Accès pratique : les stationnements de montagne n’ont ni surveillance ni tarification uniforme. Lisez la signalisation sur place, gardez une solution de repli et ne laissez rien de visible dans le véhicule.
Faire correspondre l’entraînement aux étapes prévues
Comparez votre week-end test avec les étapes du GR20 envisagées : durée, dénivelé, longueur des descentes et possibilités de repli. La distance du GR20 ne raconte qu’une partie de l’effort. Quelques kilomètres sur des blocs, des dalles humides ou une arête demandent parfois plusieurs heures.
Pour la saison 2026, les refuges du Parc sont gardés du 16 mai au 4 octobre inclus. Chaque nuitée doit être réservée, y compris avec sa propre tente : 12 € par personne en bivouac, 20 € en bat-flanc, 27 € pour une tente louée seul et 39 € à deux. Les repas se commandent sur place ; il faut arriver au plus tard à 18 h pour demander celui du soir.
Une modification de date ou de refuge doit être sollicitée au moins 48 heures avant l’étape et dépend des places disponibles. Si vos entraînements annoncent une arrivée tardive chaque soir, raccourcissez le découpage avant de payer. Doubler deux étapes parce que leurs kilomètres semblent modestes est un mauvais calcul.
Décision avant réservation : validez d’abord deux journées consécutives avec le sac final. Les refuges réservés ne compensent ni une préparation trop courte ni un itinéraire trop serré.

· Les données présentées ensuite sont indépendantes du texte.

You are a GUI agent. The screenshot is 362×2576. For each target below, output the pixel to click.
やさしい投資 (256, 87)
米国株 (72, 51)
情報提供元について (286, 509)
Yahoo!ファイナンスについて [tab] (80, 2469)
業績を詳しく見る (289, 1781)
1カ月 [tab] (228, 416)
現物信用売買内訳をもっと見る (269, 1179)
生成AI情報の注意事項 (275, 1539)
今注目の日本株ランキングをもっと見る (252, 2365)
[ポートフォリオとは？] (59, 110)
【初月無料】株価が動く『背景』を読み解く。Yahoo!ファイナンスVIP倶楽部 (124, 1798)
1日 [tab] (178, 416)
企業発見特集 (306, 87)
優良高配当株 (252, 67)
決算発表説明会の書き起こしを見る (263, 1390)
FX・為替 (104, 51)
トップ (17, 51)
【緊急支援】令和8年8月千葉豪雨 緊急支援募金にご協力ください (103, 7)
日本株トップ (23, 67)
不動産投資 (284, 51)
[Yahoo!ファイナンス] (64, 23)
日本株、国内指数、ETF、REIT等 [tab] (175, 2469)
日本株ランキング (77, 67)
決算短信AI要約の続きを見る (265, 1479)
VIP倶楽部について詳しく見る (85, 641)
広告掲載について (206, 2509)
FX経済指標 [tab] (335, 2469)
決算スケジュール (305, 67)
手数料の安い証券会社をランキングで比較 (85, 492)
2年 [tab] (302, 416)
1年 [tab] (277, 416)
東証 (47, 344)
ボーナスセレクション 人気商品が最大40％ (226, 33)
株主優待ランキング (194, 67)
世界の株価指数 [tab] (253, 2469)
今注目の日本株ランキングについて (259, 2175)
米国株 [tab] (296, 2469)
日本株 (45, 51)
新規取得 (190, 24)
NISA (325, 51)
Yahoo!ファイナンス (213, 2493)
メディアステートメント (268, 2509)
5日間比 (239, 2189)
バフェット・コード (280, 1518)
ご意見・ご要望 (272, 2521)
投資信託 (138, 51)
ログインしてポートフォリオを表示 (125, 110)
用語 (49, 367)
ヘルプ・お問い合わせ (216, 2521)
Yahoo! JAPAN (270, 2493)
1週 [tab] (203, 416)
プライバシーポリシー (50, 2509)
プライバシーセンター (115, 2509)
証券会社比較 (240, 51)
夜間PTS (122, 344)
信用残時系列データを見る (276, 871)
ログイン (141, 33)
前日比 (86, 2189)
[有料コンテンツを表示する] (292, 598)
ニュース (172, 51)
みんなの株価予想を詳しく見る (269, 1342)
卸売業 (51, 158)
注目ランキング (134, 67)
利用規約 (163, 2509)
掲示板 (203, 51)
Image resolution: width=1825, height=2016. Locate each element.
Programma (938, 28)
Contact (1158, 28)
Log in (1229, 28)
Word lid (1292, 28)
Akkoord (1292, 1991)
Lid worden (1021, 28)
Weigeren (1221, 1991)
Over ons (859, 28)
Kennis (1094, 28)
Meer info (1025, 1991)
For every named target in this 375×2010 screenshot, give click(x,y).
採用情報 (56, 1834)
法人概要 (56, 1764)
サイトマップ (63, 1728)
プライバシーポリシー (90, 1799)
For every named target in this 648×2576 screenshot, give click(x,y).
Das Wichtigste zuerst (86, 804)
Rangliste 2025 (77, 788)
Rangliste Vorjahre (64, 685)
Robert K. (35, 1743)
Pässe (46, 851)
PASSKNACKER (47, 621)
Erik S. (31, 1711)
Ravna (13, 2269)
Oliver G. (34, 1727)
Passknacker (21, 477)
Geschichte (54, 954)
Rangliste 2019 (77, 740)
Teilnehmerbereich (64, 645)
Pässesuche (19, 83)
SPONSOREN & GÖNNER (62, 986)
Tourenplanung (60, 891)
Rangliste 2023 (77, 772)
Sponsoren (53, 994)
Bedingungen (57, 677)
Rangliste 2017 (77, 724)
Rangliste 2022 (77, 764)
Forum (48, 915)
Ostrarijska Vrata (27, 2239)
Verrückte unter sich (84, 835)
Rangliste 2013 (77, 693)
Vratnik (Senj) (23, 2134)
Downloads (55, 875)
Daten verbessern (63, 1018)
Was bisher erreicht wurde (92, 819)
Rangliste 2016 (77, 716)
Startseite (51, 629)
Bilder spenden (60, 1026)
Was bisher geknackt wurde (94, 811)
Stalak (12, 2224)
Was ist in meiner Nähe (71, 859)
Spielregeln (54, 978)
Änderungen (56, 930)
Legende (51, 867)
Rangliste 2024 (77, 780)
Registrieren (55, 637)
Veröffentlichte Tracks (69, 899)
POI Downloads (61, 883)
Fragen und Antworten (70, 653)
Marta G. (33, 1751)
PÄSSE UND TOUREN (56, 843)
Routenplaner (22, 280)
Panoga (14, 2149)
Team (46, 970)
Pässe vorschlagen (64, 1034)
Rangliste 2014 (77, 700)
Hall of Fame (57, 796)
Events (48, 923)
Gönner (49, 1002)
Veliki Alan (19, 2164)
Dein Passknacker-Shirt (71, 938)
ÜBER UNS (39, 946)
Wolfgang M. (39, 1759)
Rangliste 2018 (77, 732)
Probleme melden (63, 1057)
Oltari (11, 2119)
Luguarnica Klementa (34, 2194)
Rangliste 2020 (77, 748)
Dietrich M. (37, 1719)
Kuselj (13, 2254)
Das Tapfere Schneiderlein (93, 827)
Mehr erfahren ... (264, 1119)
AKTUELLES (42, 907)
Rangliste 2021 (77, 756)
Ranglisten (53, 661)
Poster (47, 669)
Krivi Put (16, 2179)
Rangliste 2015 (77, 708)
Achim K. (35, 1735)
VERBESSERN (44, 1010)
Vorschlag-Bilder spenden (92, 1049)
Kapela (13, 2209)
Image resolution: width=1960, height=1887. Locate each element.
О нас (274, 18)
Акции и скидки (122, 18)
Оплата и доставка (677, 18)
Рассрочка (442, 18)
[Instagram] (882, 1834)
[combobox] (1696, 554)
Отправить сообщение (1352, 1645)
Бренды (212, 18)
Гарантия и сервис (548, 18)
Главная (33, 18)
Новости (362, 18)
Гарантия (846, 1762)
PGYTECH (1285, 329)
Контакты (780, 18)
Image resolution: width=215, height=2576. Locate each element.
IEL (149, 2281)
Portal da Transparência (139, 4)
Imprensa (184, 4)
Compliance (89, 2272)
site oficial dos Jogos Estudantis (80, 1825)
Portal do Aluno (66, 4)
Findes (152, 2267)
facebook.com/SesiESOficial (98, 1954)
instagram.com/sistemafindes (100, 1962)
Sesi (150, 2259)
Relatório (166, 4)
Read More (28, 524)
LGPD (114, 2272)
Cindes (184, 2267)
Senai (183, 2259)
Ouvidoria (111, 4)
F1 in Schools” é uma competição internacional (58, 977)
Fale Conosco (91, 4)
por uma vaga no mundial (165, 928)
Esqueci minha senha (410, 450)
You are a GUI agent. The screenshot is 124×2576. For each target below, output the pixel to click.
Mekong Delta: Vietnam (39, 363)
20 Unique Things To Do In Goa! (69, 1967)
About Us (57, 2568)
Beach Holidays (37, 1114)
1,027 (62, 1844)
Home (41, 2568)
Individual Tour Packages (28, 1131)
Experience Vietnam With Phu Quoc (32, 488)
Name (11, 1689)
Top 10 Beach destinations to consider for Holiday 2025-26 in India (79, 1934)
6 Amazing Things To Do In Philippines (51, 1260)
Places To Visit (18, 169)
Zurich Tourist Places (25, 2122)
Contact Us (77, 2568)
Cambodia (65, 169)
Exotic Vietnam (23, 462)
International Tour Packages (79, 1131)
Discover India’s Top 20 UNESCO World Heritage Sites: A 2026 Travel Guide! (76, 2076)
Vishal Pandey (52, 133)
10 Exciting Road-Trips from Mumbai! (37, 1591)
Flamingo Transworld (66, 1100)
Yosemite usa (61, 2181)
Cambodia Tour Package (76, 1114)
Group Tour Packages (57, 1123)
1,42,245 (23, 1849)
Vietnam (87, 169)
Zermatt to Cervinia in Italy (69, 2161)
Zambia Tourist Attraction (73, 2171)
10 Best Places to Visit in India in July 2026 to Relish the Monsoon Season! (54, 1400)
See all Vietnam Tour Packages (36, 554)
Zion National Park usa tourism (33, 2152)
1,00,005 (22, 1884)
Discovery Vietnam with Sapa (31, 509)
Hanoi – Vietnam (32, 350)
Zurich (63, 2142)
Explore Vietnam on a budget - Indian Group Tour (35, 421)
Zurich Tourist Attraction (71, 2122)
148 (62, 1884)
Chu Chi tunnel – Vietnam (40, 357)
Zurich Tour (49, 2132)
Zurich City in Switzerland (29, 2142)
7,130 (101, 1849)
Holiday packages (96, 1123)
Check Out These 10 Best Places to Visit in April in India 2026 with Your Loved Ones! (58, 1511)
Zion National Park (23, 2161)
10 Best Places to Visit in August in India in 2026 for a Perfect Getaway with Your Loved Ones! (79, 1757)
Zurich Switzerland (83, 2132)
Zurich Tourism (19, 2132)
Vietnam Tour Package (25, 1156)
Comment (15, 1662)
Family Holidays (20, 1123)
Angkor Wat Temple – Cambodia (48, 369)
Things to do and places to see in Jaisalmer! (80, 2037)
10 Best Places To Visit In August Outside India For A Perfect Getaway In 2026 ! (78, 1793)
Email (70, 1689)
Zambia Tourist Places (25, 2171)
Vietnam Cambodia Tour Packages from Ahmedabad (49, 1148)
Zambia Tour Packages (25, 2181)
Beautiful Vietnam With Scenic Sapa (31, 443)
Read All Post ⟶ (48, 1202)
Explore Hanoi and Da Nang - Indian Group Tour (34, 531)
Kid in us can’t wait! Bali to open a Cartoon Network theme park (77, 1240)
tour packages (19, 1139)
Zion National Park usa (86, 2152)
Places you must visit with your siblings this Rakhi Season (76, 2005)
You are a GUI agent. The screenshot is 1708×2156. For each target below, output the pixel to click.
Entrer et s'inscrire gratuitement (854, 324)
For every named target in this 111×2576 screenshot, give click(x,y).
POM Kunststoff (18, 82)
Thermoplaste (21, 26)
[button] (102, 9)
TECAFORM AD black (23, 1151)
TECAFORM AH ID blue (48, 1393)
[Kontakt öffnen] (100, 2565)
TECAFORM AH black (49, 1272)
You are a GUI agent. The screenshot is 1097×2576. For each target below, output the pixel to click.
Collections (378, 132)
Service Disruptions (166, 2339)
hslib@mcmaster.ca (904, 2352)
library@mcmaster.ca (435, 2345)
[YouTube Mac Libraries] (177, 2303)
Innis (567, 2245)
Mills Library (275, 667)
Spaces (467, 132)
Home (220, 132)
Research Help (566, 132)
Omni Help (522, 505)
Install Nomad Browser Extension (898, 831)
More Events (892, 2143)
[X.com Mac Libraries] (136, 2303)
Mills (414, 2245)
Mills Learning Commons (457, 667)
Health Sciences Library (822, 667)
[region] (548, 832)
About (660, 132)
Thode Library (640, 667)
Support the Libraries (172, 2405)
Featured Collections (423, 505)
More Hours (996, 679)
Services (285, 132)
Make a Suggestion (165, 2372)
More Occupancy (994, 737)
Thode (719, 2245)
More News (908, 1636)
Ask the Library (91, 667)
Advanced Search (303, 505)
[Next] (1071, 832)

Savoir réduire le projet au bon moment
Une fatigue générale qui baisse le lendemain est rassurante. Une douleur localisée, des pieds abîmés ou une récupération qui se dégrade chaque semaine demandent une réduction du volume. Il est plus solide de parcourir le secteur sud correctement que de s’accrocher à une traversée intégrale devenue irréaliste.
Le gardiennage ne garantit pas une montagne facile. En début de saison, des conditions hivernales peuvent subsister en altitude. En été, chaleur, orage ou risque d’incendie peuvent fermer un massif ou imposer un demi-tour. Cette capacité à renoncer fait aussi partie de l’entraînement GR20.
Vous êtes prêt lorsque : vous enchaînez deux journées sans modifier votre démarche, gardez des appuis propres en fin de descente et récupérez assez pour repartir le matin suivant.
En pratique : commencez dix à douze semaines avant le départ, marchez trois fois par semaine, travaillez les longues descentes et réalisez un week-end avec le sac final. Si les pieds, les genoux ou la récupération ne suivent pas, réduisez la charge et raccourcissez le parcours avant de réserver.